Malan ne tarda pas à s'apercevoir que sa confiance « avait alors été surprise ». Cette lettre lui rendit l'usage de la chaire : il prêcha deux fois en mai et août sur Matthieu 26: 40 et Jacques 2: 14, et ces deux prédications eurent un retentissement extraordinaire. Mais il fut accusé du « parti pris de dogmatiser», de porter en chaire des « subtilités théologiques ». « Après cette prédication, dit Malan, au lieu de cet intérêt et de cette tendresse qui m'avaient entouré de la part de beaucoup de pasteurs, je n'éprouvai, de leur part, que de l'éloignement, des reproches et des accusations. »

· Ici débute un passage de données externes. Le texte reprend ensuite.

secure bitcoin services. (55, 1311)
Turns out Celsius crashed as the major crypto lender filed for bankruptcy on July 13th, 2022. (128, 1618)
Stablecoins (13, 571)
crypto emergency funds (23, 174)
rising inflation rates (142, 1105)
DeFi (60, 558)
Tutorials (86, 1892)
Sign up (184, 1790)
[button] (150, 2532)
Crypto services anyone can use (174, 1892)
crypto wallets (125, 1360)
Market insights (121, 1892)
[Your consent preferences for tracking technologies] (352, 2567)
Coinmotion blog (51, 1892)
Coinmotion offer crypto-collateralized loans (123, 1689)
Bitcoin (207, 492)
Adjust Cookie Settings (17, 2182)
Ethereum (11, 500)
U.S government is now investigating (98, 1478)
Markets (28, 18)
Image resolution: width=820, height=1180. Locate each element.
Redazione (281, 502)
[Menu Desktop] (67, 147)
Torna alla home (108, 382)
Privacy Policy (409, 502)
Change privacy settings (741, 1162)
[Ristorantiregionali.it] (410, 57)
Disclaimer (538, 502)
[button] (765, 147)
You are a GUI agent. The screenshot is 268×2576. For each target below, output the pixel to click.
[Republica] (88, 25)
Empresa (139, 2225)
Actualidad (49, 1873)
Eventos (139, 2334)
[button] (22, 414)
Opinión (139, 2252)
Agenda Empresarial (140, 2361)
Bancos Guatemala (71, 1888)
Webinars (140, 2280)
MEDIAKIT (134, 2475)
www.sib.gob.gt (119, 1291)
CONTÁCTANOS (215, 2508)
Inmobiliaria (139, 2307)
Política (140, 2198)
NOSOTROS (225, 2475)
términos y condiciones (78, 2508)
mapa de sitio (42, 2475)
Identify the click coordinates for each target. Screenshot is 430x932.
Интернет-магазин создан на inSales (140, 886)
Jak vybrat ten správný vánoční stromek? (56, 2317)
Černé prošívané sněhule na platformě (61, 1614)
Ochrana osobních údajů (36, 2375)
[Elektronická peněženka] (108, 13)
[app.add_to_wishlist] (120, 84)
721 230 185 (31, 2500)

Interdiction totale des chaires
La Compagnie, en effet, décréta que les chaires seraient définitivement interdites à Malan, soit dans la ville, soit à la campagne. Décidée à ne plus le ménager, elle se refusa absolument à l'entendre, ou mieux, comme il le lui offrait, à prendre connaissance de ses sermons avant qu'il les prononçât. Malan protesta, mais en vain, contre l'interdiction dont il était ainsi frappé.

Opposition au Collège
Mais l'opposition se manifesta aussi sur un autre terrain. Malan occupait un poste de régent au Collège. La Compagnie académique, alors dépendance immédiate de la Compagnie des pasteurs, se mit à lui faire des représentations toujours plus menaçantes au sujet de son enseignement.

Le 24 août (15 jours après l'arrêté lui fermant toutes les chaires), Malan fut mandé devant le Modérateur et le Recteur et, au mois de septembre, pressentant les décisions prochaines, il leur écrivit « qu'il s'en remettait au Seigneur Jésus, qui prendrait soin du père de famille destitué de son emploi». (Il avait alors cinq enfants).

Malan éducateur
Il convient ici d'aborder Malan éducateur. Nous trouvons ses directives nettement exposées dans une lettre à J. Campbell : après avoir indiqué qu'au temps où il était chrétien comme on l'est dans le monde, l'éducation n'avait d'autre sens pour lui que de former les citoyens les plus utiles ou les caractères les plus distingués, il poursuit : « Quel homme craignant Dieu, comme l'Évangile enseigne à le craindre, ne frémirait à la vue de ces vastes manufactures d'éducation terrestre, de ces ateliers de raison et de vertu, où l'intelligence n'est rendue capable que d'elle-même, où le coeur n'est tourné que vers la création !... C'était cependant de la sorte que je conduisais mon école. L'émulation, c'est-à-dire l'orgueil dans toute sa puissance, en était le mobile. La honte et les châtiments pour les lâches, les éloges et les récompenses pour les plus ardents... Et c'était alors, mon ami, qu'on me louait comme un maître intelligent, et que les parents de mes écoliers s'unissaient à mes supérieurs pour encenser mes rares talents dans la conduite de mes disciples.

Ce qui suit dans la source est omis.